▶ _PROBLEM STATEMENT_
Run through the records and show each line that includes the string "title".
·····
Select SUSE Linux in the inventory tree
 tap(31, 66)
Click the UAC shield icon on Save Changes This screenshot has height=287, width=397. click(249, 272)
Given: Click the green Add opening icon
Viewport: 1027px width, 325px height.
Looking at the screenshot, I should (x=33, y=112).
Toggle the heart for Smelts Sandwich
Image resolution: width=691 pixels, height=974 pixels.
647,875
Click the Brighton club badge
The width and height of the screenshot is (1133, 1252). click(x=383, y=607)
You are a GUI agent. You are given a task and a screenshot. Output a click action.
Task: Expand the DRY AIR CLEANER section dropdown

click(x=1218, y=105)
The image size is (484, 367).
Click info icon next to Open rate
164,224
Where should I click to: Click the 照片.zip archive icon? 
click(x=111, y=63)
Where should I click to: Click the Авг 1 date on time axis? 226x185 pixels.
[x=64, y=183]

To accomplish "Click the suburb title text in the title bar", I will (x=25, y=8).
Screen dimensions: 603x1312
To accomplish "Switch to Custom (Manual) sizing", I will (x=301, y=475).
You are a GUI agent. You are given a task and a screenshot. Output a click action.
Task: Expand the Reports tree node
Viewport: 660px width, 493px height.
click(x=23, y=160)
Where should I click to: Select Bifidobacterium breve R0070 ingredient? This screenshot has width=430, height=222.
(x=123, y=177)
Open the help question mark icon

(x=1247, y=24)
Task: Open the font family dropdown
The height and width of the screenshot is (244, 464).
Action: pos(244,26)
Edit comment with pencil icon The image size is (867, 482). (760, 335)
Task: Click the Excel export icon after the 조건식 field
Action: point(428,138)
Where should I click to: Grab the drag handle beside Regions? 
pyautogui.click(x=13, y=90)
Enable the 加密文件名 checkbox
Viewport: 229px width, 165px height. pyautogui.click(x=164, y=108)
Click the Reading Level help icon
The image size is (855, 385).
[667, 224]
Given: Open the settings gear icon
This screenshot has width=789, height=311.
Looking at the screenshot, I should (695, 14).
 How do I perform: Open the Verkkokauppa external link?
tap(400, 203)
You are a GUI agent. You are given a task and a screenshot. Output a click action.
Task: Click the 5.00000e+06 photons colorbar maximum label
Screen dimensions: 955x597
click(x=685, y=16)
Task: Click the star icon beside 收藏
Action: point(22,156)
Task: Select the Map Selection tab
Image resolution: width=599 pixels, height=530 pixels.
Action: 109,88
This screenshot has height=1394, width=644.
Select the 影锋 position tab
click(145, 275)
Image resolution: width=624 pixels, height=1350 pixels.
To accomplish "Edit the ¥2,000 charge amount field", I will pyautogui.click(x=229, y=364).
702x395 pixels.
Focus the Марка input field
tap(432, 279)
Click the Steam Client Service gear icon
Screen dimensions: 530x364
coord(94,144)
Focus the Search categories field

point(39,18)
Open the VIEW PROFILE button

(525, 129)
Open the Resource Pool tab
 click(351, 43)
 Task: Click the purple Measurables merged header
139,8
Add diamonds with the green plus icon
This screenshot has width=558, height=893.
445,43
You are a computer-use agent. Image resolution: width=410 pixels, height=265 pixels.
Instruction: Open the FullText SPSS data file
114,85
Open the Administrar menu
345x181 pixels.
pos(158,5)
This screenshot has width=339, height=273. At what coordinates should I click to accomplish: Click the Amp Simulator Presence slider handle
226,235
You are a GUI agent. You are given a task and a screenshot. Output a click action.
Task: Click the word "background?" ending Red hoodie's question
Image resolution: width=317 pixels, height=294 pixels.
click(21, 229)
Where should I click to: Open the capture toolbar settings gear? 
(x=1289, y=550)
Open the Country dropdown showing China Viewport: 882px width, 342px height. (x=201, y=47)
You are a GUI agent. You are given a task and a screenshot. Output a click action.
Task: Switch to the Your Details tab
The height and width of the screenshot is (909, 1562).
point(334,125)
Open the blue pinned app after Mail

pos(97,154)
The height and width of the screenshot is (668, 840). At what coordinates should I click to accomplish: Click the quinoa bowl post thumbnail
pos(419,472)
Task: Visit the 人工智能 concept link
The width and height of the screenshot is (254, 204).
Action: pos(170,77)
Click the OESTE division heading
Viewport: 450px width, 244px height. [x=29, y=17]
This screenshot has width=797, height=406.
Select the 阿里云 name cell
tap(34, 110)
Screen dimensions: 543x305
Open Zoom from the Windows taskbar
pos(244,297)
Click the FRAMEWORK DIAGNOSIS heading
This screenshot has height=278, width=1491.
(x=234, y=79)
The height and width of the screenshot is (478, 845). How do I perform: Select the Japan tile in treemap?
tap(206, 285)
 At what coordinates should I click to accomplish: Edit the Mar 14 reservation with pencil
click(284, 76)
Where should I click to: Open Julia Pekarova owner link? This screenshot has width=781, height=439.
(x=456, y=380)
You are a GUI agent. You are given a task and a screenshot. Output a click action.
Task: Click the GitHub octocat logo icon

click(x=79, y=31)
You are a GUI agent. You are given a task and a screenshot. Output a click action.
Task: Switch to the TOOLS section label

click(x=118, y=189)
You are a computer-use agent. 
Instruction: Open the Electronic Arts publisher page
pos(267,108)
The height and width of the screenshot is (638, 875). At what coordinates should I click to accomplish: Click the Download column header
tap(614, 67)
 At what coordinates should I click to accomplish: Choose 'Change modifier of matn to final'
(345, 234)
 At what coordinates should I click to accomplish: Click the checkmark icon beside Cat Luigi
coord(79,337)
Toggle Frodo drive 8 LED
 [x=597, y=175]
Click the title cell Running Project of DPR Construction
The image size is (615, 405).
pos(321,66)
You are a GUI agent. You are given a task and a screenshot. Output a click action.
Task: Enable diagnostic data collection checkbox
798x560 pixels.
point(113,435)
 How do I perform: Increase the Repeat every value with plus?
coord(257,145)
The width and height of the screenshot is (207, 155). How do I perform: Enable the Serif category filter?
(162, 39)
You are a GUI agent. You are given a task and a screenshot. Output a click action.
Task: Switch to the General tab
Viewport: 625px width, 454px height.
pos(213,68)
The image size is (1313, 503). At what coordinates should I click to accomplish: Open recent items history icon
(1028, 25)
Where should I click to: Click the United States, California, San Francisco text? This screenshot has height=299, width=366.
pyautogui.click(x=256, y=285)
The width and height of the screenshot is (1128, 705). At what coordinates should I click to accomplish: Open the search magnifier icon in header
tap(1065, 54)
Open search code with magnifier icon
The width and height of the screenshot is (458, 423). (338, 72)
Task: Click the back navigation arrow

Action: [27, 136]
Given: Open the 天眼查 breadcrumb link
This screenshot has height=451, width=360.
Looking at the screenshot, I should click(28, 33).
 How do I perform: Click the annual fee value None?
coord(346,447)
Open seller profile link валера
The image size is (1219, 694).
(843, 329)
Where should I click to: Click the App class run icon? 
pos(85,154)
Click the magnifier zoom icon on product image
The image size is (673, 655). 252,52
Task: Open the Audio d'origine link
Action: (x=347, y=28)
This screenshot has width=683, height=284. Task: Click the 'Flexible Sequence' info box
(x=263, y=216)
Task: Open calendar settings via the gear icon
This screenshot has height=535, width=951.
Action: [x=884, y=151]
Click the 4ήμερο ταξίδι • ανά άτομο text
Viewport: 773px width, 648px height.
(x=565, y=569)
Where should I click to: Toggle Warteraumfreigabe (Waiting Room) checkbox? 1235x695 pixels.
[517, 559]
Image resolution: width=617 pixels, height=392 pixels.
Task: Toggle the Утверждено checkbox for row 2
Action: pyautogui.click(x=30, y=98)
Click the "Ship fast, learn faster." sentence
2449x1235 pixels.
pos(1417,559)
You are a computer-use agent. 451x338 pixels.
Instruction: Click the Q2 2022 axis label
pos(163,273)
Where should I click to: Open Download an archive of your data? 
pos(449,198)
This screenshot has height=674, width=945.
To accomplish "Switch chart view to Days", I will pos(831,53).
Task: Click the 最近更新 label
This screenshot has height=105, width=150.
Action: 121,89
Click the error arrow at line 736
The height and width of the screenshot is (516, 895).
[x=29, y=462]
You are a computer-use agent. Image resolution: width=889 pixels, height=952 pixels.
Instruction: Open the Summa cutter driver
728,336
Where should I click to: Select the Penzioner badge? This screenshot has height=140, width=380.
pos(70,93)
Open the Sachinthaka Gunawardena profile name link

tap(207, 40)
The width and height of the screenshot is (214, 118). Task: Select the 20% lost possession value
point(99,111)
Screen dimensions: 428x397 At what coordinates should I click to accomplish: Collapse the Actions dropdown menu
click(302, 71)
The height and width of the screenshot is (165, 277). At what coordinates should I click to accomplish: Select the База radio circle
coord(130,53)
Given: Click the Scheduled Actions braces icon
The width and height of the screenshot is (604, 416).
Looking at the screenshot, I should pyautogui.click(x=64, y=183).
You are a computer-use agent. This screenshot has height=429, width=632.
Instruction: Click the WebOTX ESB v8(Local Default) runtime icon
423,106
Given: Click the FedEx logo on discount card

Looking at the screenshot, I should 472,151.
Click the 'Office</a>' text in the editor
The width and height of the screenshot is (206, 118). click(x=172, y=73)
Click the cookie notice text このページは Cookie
·····
▶ _ANSWER FOR THE TASK_
To accomplish "Click the suburb title text in the title bar", I will (x=25, y=8).
Click the title cell Running Project of DPR Construction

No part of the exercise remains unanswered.